Cleared By Video

12.25.14 12:30 AM ET

St. Louis Shooting Is the Anti-Ferguson

While the Michael Brown case suffered from hazy details, this incident features cameras that provide police a version of events that support the officer’s self-defense claims.

Unlike with Michael Brown, there is no mystery surrounding the death of another black teen in Missouri who died after being shot by a cop. Thanks to surveillance video of the incident, there are virtually no accusations that the as-of-yet unnamed officer from the Berkeley Police Department acted wrongly when he shot and killed 18-year-old Antonio Martin late Tuesday night. Martin pulled a stolen gun from his pocket, aimed it at the cop and got a few bullets in return—the result of a split-second, deadly decision on the part of the officer.

“…On the day before Christmas, he had to take someone’s life,” the officer’s attorney, Brian Millikan, told the St. Louis Post-Dispatch. “It’s a traumatic experience and something he’ll be doing a lot of reflecting on for the rest of his life.”

In the hours after Brown’s death, rumors swirled—and that would have been the case for Martin if not for the surveillance video showing the incident in full being shared online. The speed with which rumors spread after Brown was killed came in part thanks to an information blackout on the part of the Ferguson Police Department, perhaps a result of being unprepared for the rapid pace of word-on-the-street aided by social media. Martin’s death is the polar opposite. Despite a gathering of protesters at the scene Tuesday night, the cameras that captured Martin’s last living moments have provided police with an immediate and almost indisputable version of events that support the officer’s claims.

A handgun that was recovered following the officer involved shooting in Berkeley, Missouri, is pictured in this undated handout photo provided by the St. Louis County Police. A white policeman shot dead a black man brandishing a pistol at a suburban St. Louis gasoline station overnight, police said on December 24, 2014, igniting violence reminiscent of riots over the police killing of an unarmed black teenager in nearby Ferguson.  REUTERS/St. Louis County Police/Handout  (UNITED STATES - Tags: CRIME LAW) FOR EDITORIAL USE ONLY. NOT FOR SALE FOR MARKETING OR ADVERTISING CAMPAIGNS. THIS IMAGE HAS BEEN SUPPLIED BY A THIRD PARTY. IT IS DISTRIBUTED, EXACTLY AS RECEIVED BY REUTERS, AS A SERVICE TO CLIENTS - RTR4J7BC

Reuters

Millikan, who also represents the officer who killed VonDeritt Myers, another St.
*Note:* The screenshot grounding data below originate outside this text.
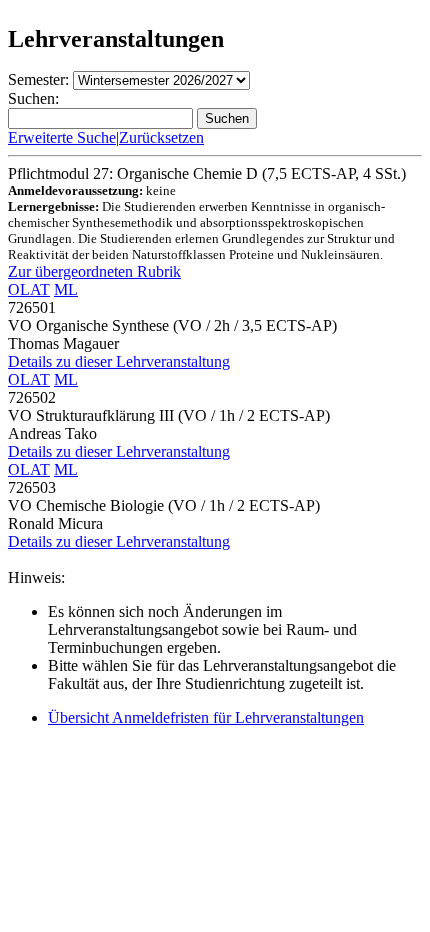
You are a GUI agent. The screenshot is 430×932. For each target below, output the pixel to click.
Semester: (38, 79)
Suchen (227, 118)
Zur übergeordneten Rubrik (94, 271)
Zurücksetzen (161, 137)
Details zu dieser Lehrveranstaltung (119, 361)
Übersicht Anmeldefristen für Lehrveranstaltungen (206, 717)
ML (66, 289)
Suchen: (33, 98)
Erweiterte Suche (62, 137)
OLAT (29, 289)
Louis-area teen gunned down by an (albeit off-duty) cop, said the video showing Martin’s death “puts to rest all of the false narratives that would be out there.”

For cops and their supporters, anything other than the police version of events is often seen as less than reliable, if not outright lies. But for the tens of thousands of protesters who have demonstrated across the country in recent months, cops aren’t to be trusted, either. Without video evidence, Brown’s death was and is forever subject to unending questions and accusations against St. Louis County Prosecutor Bob McCulloch and the status quo he represents.

“The whole damn system is guilty as hell!” protesters in Ferguson and elsewhere have chanted since Brown’s death on August 9. And in addition to McCulloch’s close ties to law enforcement, there are the conflicting witness accounts, the woman who McCulloch himself said lied in her grand jury testimony, and the general sense of unease that came when the prosecutor removed himself from the process nearly entirely.

None of that will happen now.

“This really underscores the task that our police officers across the nation have to deal with day in and day out as they answer these calls in our community,” St. Louis County Police Chief Jon Belmar said.

It also may emphasize the importance of video evidence—which the officer benefited from in Martin’s death, though not thanks to his own actions. The cop’s dashcam was off and he wasn’t wearing his body camera, for reasons unknown. It’s impossible to tell why Martin pulled his gun, but if he was putting up a fight it wasn’t for much: either a few items stolen from the gas station equipped with those cameras that captured his death, or an unexplained act of deadly bravado.

“Around us, there weren’t any pistols,” Martin’s mother told reporters.

So if the gun didn’t come from his home it likely came from the streets, where someone had ground off the serial number, making the weapon hot enough to burn your fingers. And Martin’s decision to pull it and aim it—whatever the motivation—was a fatal one.

Immediately following Martin’s death, a crowd gathered. Some brought rocks and bricks, intent on clashing with the police. But by Wednesday evening there was little in the way of organized protests or random unrest in the area. Perhaps the video had made the rounds.

“We had somebody who was pointing a gun at a police officer. With not a lot of time, I would imagine that most of us would feel like we were in imminent danger of losing our lives at that point,” Belmar said.

Martin, pointing his gun at cop just a few feet away, apparently wasn’t scared of anything.